_Stored data entries_.
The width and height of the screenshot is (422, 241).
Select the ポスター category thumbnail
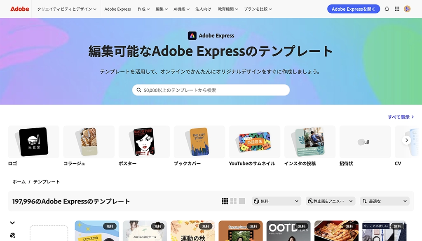[x=144, y=142]
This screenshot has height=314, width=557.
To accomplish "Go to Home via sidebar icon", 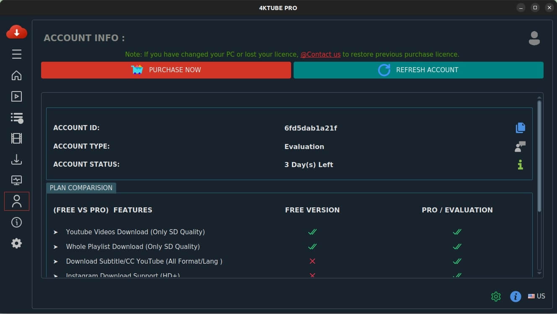I will click(17, 76).
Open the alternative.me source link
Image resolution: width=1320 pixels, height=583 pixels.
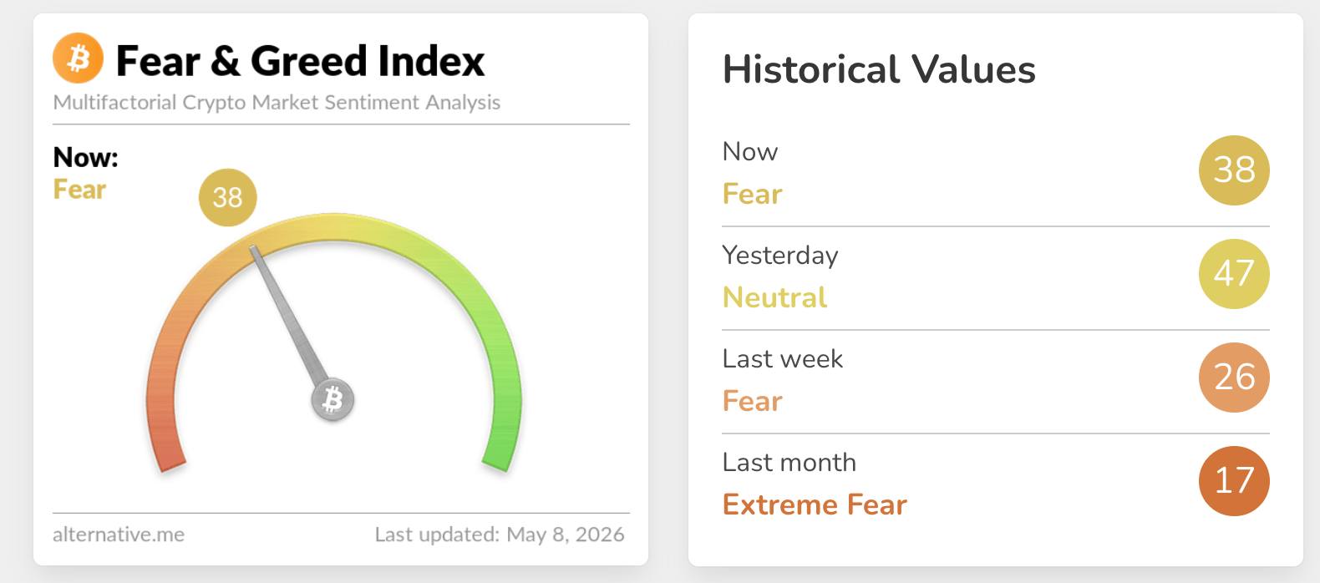click(119, 535)
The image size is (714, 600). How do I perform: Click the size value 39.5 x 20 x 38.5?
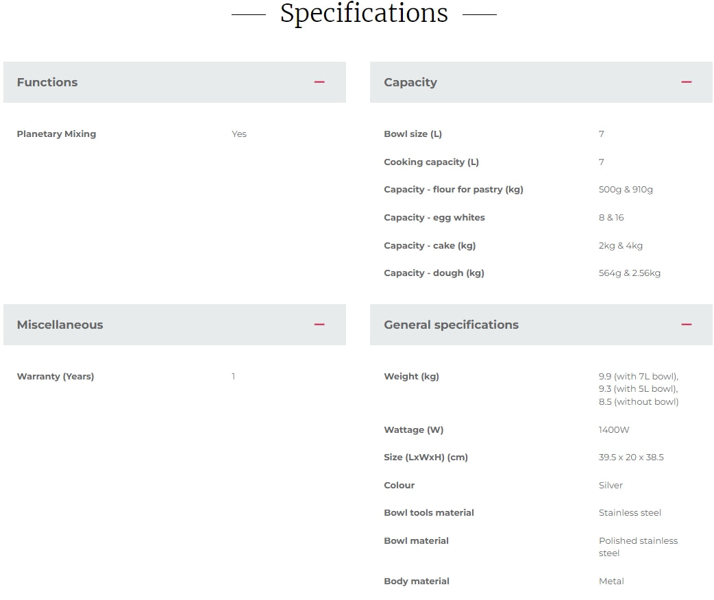[631, 458]
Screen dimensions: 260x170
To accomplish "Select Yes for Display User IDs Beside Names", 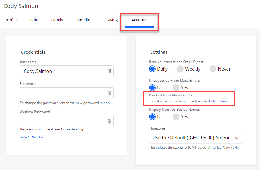I will point(176,117).
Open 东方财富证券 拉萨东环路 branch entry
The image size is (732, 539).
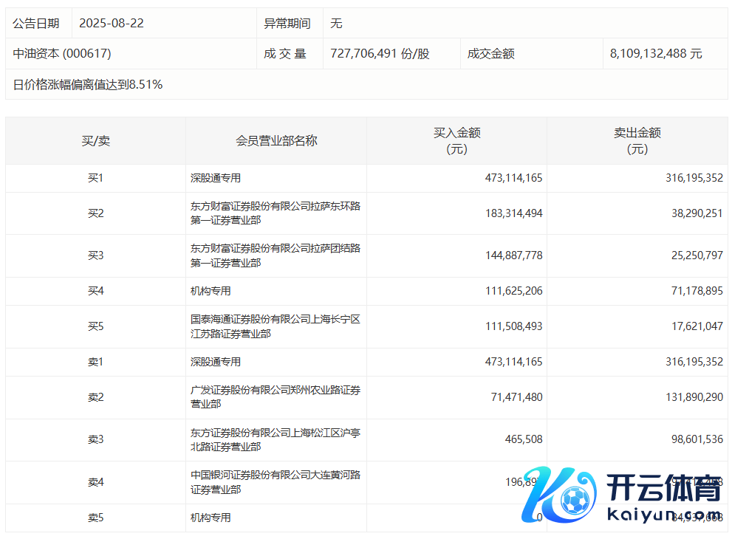click(x=275, y=213)
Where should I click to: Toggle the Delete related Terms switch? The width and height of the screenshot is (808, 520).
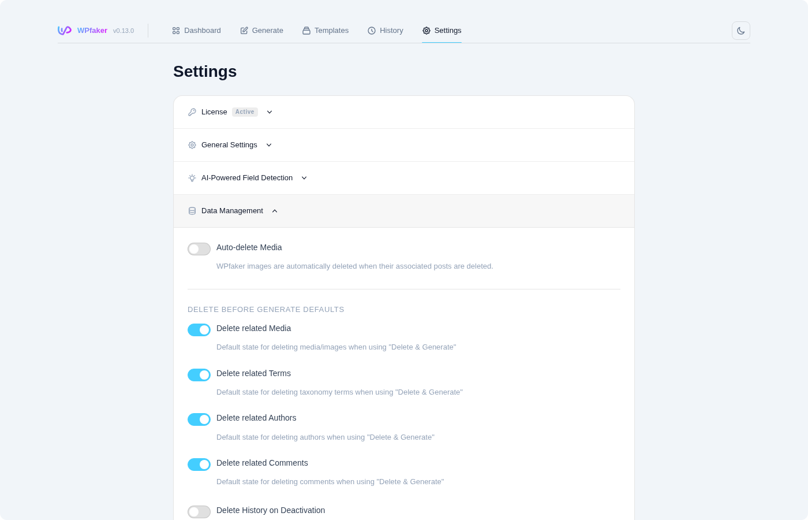pyautogui.click(x=199, y=375)
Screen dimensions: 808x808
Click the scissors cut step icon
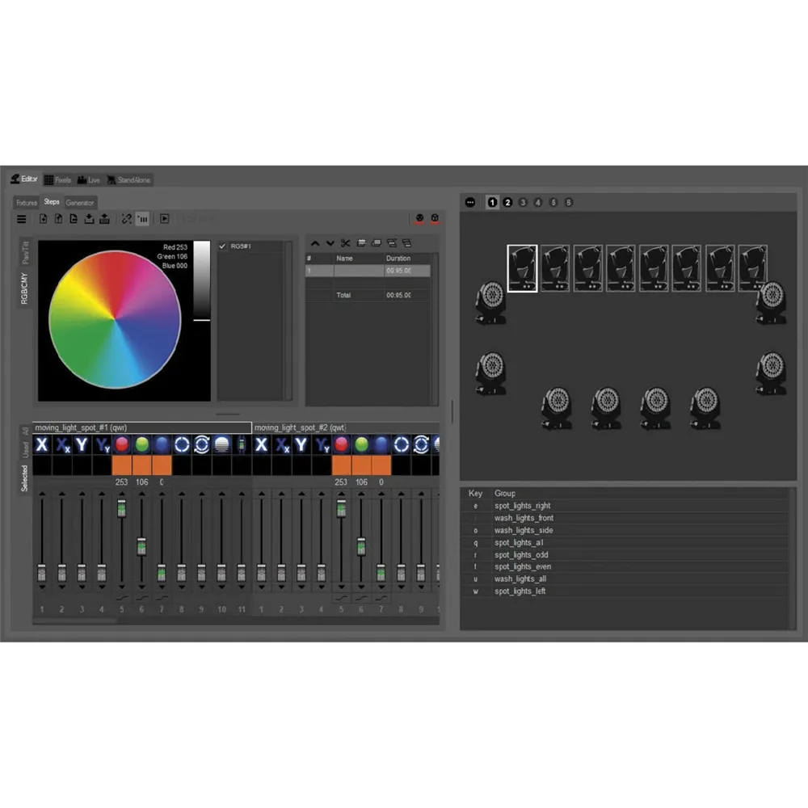click(x=345, y=242)
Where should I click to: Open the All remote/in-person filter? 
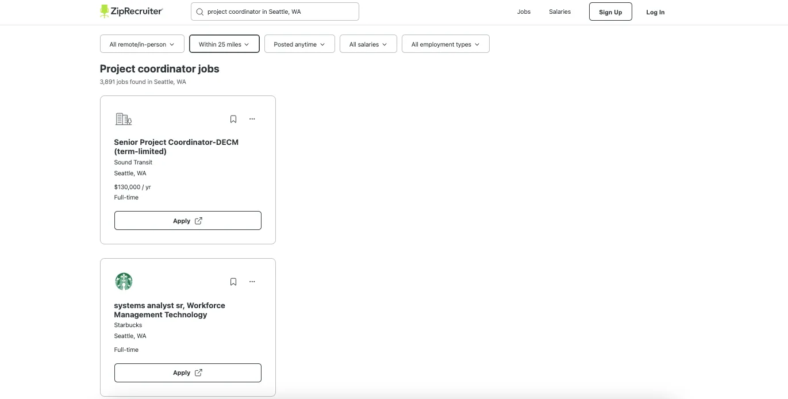coord(141,44)
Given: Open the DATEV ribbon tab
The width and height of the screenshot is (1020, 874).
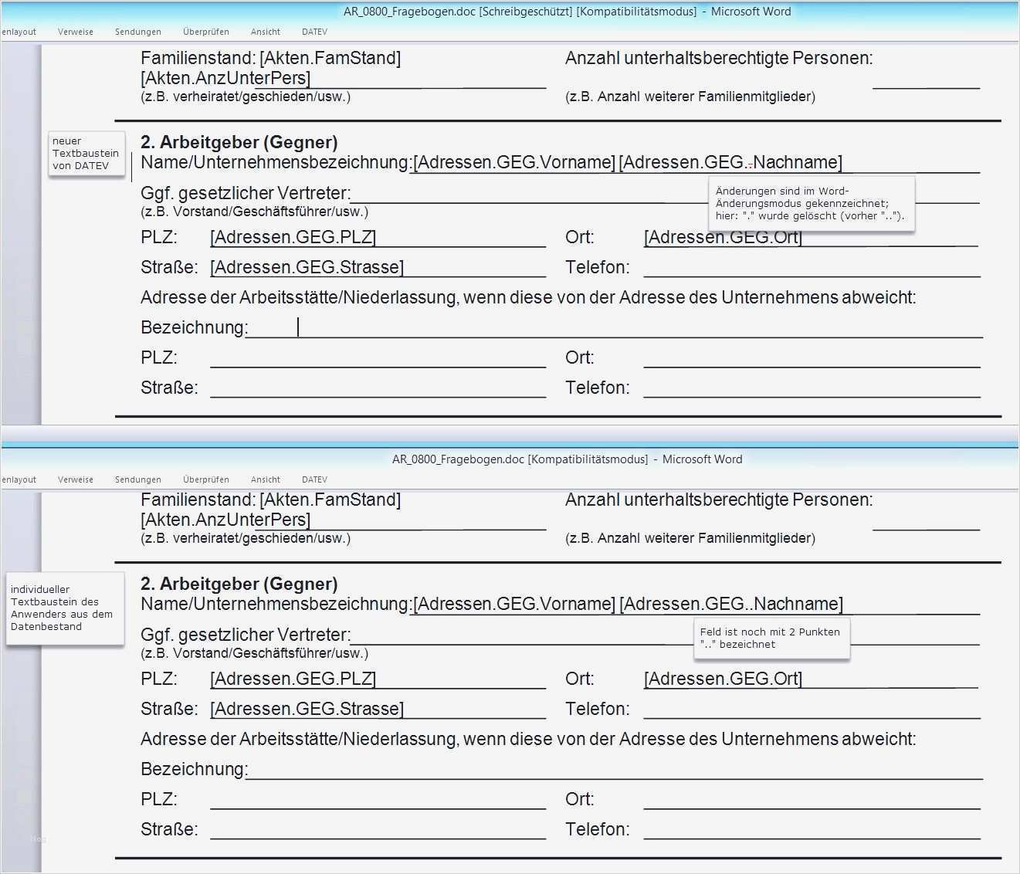Looking at the screenshot, I should [313, 32].
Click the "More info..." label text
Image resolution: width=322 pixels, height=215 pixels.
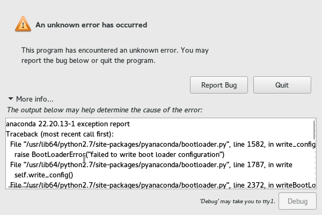[x=35, y=99]
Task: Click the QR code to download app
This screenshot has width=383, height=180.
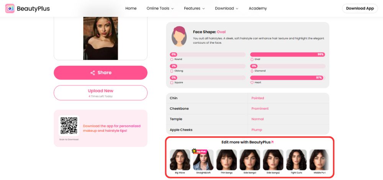Action: [x=69, y=126]
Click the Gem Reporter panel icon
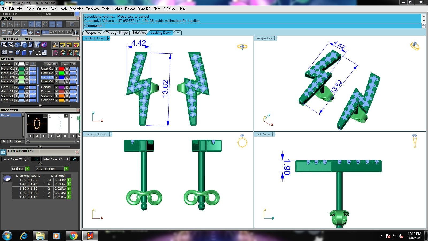428x241 pixels. point(3,152)
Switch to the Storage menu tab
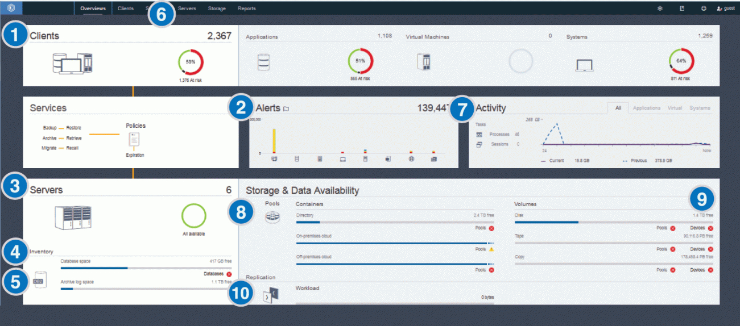 pyautogui.click(x=216, y=9)
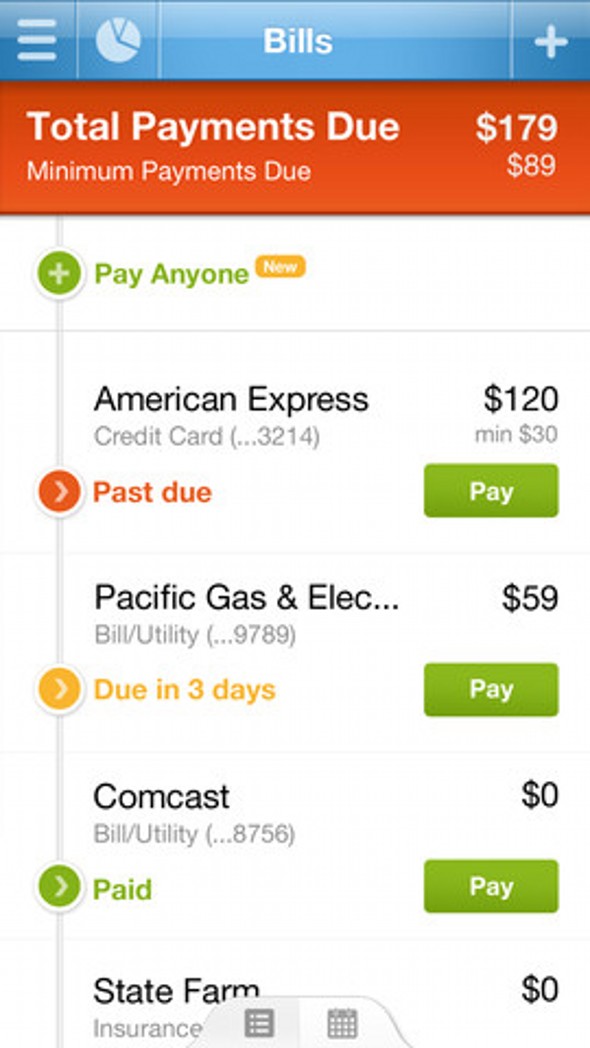Expand the Past due chevron circle

click(x=59, y=492)
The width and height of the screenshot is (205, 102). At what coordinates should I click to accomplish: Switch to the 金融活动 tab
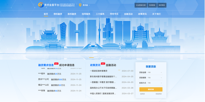(x=111, y=65)
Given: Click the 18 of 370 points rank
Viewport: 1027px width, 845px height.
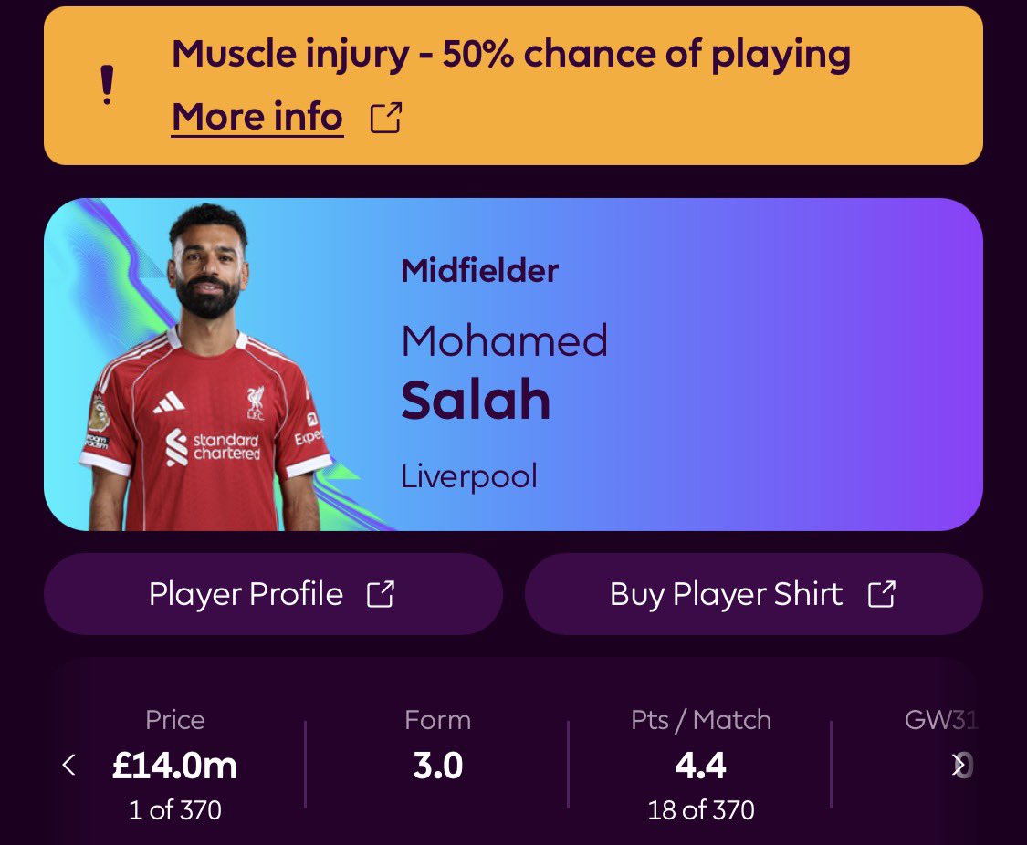Looking at the screenshot, I should [700, 809].
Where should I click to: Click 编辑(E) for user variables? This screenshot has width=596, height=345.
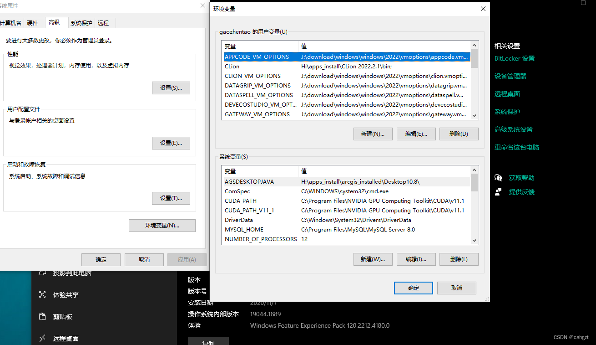416,134
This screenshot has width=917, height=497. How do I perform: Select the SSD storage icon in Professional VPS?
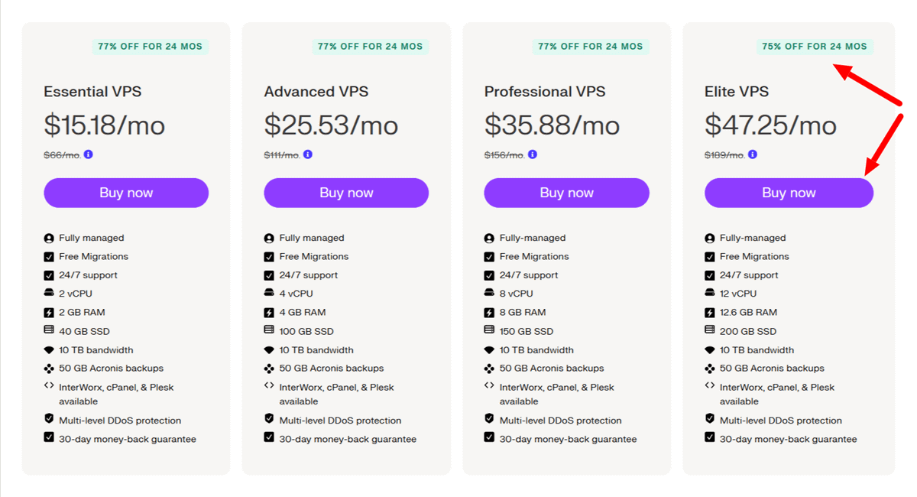[x=488, y=331]
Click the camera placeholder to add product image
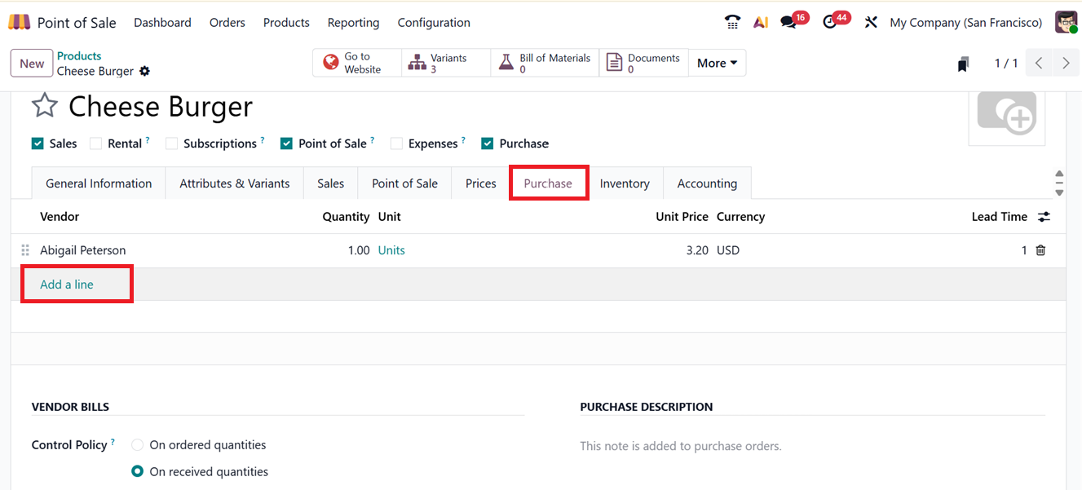 [x=1007, y=116]
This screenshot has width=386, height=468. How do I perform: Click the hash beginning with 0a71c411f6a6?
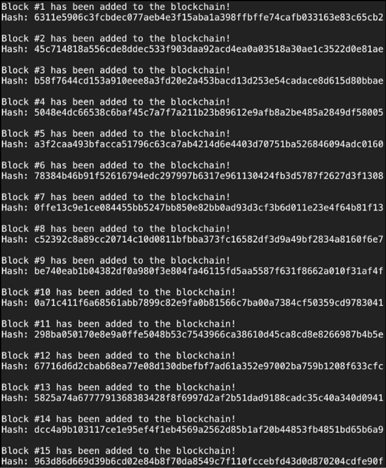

_Work to complete_. Nothing but a number should be given: the count of lines in the entries that contain the word "dimensions".

_Result below_. 2